The free man does not fear and he is not consumed by fear's boundless conceit. He has no apprehensive conscience which unceasingly interprets all unusual or untoward events as being deliberate signs of a god's impending wrath. The free man knows that man is, cosmically considered, impressively insignificant. Human loves and hatreds, human joys and sorrows are, in the face of the eternal and infinite, the littlest of little things. Human nature is only an infinitely small part of absolutely infinite Nature; human life only a very tiny expression of infinite life. Inordinate conceit alone could conceive Nature to have been made designedly either for our pleasure or our discomfort. The stars were not hung in the heavens so that we may steer our petty courses across the seas; nor were the sun and moon put in their places so that we may have the day in which to waste ourselves in futile labors and the night to spend in ignorant sleep. Even if there were a cosmic drama—which there is not—man is too trivial to play in it a leading rôle. The free man knows all this; but his heart is tempered and strong. He can contemplate his place in the universe without bitterness and without fear. For the free man's love, as his worship, flows from his knowledge of God.

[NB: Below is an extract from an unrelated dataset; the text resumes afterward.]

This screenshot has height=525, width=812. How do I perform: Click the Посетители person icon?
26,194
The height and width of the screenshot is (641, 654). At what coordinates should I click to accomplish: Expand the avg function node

Spinoza is unsparing in his criticisms of the superstitions which are in, and which have grown up around, the Bible. All Spinoza's major conclusions have beenembodied directly or indirectly in what is now known as "the higher criticism" of the Bible, which is the basis of the Modernist movement. It was Spinoza who established the fact that the Pentateuch is not, as it is reputed to be, the work of Moses. It was Spinoza, also, who first convincingly showed that other of the Scriptural documents were compiled by various unacknowledged scribes; not by the authors canonized by orthodoxy, Jewish or Gentile. The wealth of philological and historical material at the disposal of the contemporary Biblical investigator is incomparably richer than it was at Spinoza's time. But modern scholarship has only added more material—only extended in breadth Spinoza's modest researches. In depth, nothing new has been achieved. The principles of investigation and interpretation, and the general results Spinoza arrived at have not been improved upon in the least, nor is it at all likely that they ever will. Spinoza founded himself upon bed-rock.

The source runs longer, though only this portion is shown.